Abstract

To the Editor
In his response to critics of early intervention for psychosis, Patrick McGorry (2012) makes some negative statements about those who have questioned the ethics of using antipsychotic medication with young people at risk of psychosis. He charges that these critics ‘have recently sought to censor such research through coordinated pressure exerted through mainstream and social media, through frivolous freedom of information requests which consume the time and energy of researchers in universities, and through concerted public pressure exerted on the decisions of independent NHMRC-approved ethics committees, as well as in the pages of this journal’. He accuses them of ‘anti-scientific behavior’ and of seeking to ‘threaten further legitimate and ethical research in a field which clearly remains in equipoise and is in need for more data.’
I think this is an unfair characterization of the critics’ position. The objection is specifically to the use of antipsychotic medication as a preventive intervention with young people who are not psychotic, and relates to the risk profile of these medications. To my knowledge, there has not been any objection to research on lower-risk interventions, such as psychological therapy or fish oil, for preventive purposes.
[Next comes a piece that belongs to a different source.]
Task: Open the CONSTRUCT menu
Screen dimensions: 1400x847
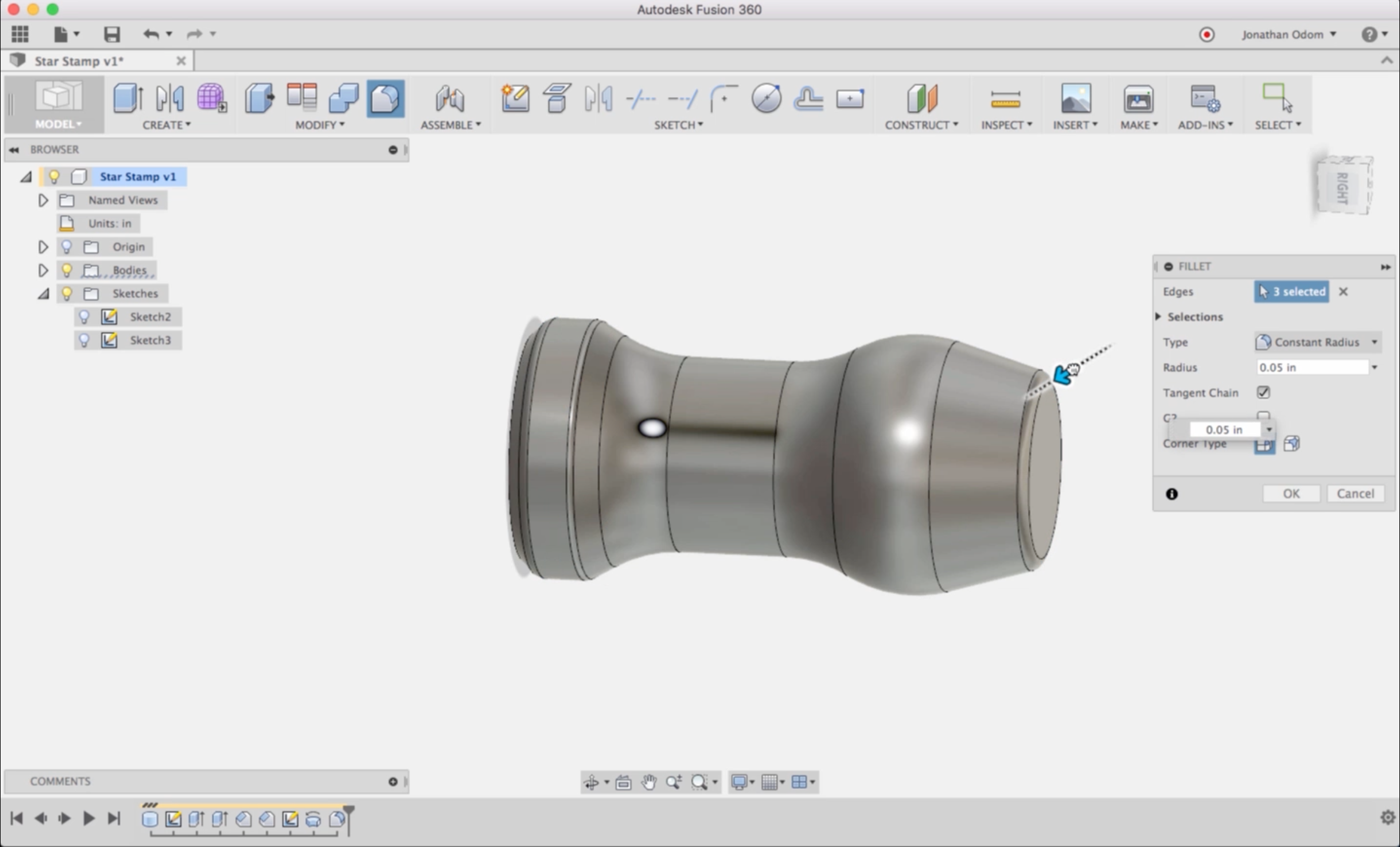Action: pos(921,125)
According to the National Statement on Ethical Conduct in Human Research (National Health and Medical Research Council, 2007), researchers should adhere to the ethical principle of beneficence. According to this principle, ‘the likely benefit of the research must justify any risks of harm or discomfort to participants’. The National Statement makes researchers responsible for the welfare of participants and for clarifying for participants the potential benefits and risks of the research. Unfortunately, there are major risks in using antipsychotic medication, which researchers must take into account and inform participants about. Firstly, these medications can be associated with weight gain, metabolic syndrome and diabetes (Foley and Morley, 2011). Secondly, there is recent evidence that they may be associated with brain atrophy (Dorph-Petersen et al., 2005; Ho et al., 2011). Thirdly, these medications may induce psychiatric symptoms in people who are not psychotic (Artaloytia et al., 2006; Veselinović et al., 2011). These risks may very well be justified for a person with a psychotic disorder, given the potential therapeutic benefits for positive psychotic symptoms. However, it is questionable that the benefits outweigh the risks for participants in a research trial where the overwhelming majority will not become psychotic.
To any researcher who believes that these risks are justified for non-psychotic participants, I have a simple challenge: take the treatment yourself at the same dose and duration as your participants to show your confidence that the risks are not serious. If you feel any reluctance to do this, how can you ask participants to expose themselves to this treatment?
In conclusion, carrying out research to prevent psychosis must remain an important goal. Low-risk treatments such as psychological therapies and fish oil pass the principle of beneficence. However, research on antipsychotic medication for this group of young people does not.
Footnotes
Declaration of interest
The author reports no conflicts of interest. The author alone is responsible for the content and writing of the paper.
Funding
The author is supported by an NHMRC Australia Fellowship.